BooksForKidsBlog

Monday, July 30, 2007

The Big War: The Art of Keeping Cool by Janet Taylor Lisle

As German submarines prowl below the ocean surface just off the Rhode Island coast, Robert struggles to uncover the secrets hidden beneath the surface of his extended family's past.

When his father is sent to England as a bomber pilot in early 1942, Robert's mother moves him and his little sister from their Ohio farm to the Rhode Island coast to be near his father's parents and brother. For the first time Robert meets his gruff and seemingly resentful grandfather, his kind but browbeaten grandmother, and his strange artistic cousin, Elliot. Elliot is silent and withdrawn with the family but reveals to Robert his talent for amazingly realistic drawings. The two boys becomes friends of a sort, united in their interest in the war, particularly the giant artillery guns being dug in at a nearby coastal fort.

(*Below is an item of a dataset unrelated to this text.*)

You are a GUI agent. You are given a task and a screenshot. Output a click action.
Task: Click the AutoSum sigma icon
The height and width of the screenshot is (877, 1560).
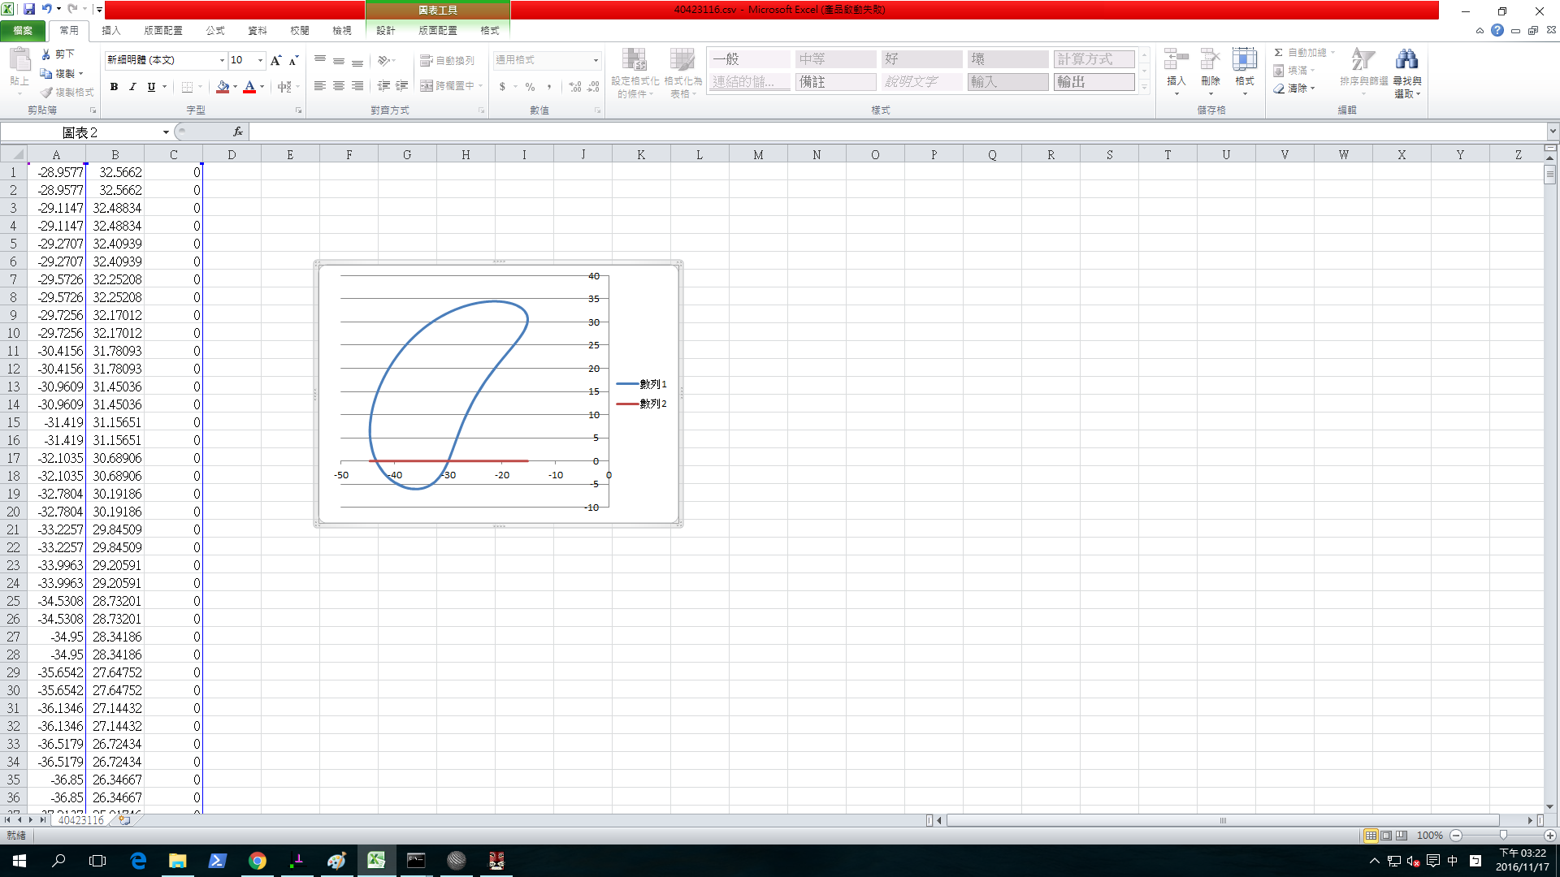[x=1279, y=53]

While scouting out the secured gun emplacements, the two boys observe a German-born painter slipping through a slit in the security fence with binoculars and a notebook, and Elliot reveals that he has been invited by this famous artist, Abel Hoffman, to visit his studio in the woods and discuss his art. At Robert's urging, Elliot agrees to go, and the two boys visit Hoffman's studio, watch as he works, and listen to the story of his persecution as an expressionist artist under Hitler's Nazi regime.

When a test firing of the 16-inch guns is scheduled, Robert and his little sister slip through the hidden opening in the security fence to watch, and as the giant artillery pieces roar, they see Hoffman fleeing the military police. When caught by the MP's, Robert reluctantly admits that he saw Hoffman inside the military reservation. The townspeople turn on Hoffman and beat him severely, and as German submarines continue to sink freighters just off their coast, they eventually hold Hoffman responsible and burn his studio and paintings, causing his death in the flames.

Stunned by Hoffman's unjust death and worried over the downing of his father's bomber over France, Robert feels compelled to unearth the buried enmity within his own family, a story of near murderous conflict between Robert's grandfather and his own father which Elliot reluctantly reveals. Robert finally understands his father's estrangement from his parents and the covenant of silence which has kept the guilty secret for so long. The big war, the senseless death of an innocent artist, and the revelation of the long-ago conflict between father and son, all become part of Robert's coming of age in his fourteenth summer.

Newbery author Janet Taylor Lisle's The Art of Keeping Cool uses World War II not just as its background, but almost as a metaphor for the grim undercurrent of violence in human life. Just as the boys search the ocean for a sighting of a German U-boat beneath the waves, Robert finds the dark side of the human heart beneath the quiet surface of his town and his own family.